Problem:
Please rewrite the records as a numbered list without blank lines, starting at the line that contains "Viewport: 720px width, 405px height." and ending after the line that contains "Select the T. Skill Tool Recipe tab".

===== Listed entries

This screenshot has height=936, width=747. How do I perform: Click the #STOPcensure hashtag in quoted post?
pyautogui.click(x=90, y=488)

==========
===== Listed entries

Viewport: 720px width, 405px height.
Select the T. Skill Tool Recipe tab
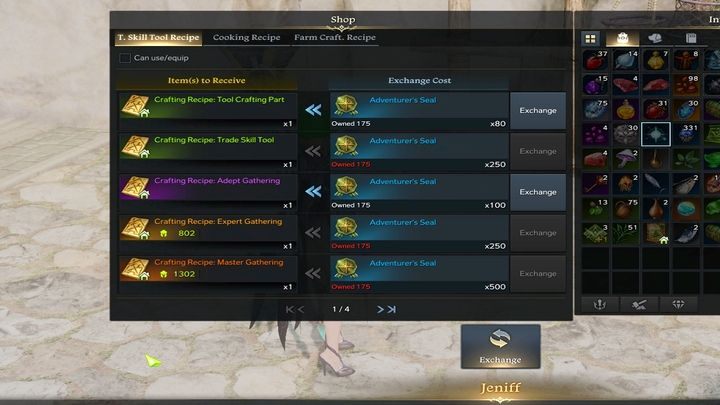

==========
===== Listed entries

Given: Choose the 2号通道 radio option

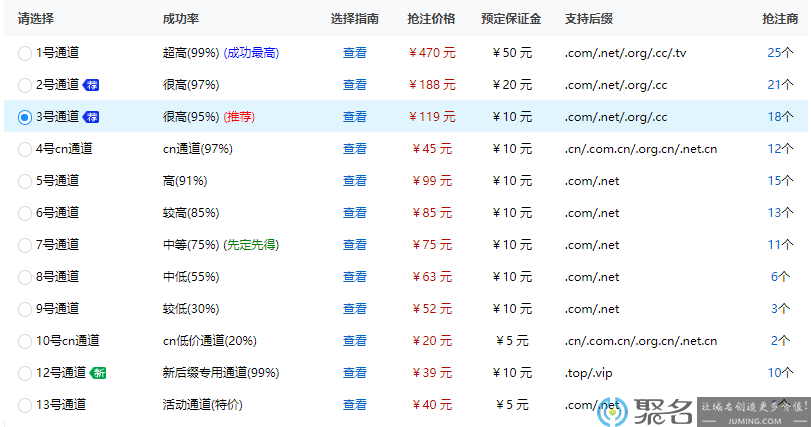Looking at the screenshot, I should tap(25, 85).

==========

Result for this task:
1. Viewport: 720px width, 405px height.
2. Select the T. Skill Tool Recipe tab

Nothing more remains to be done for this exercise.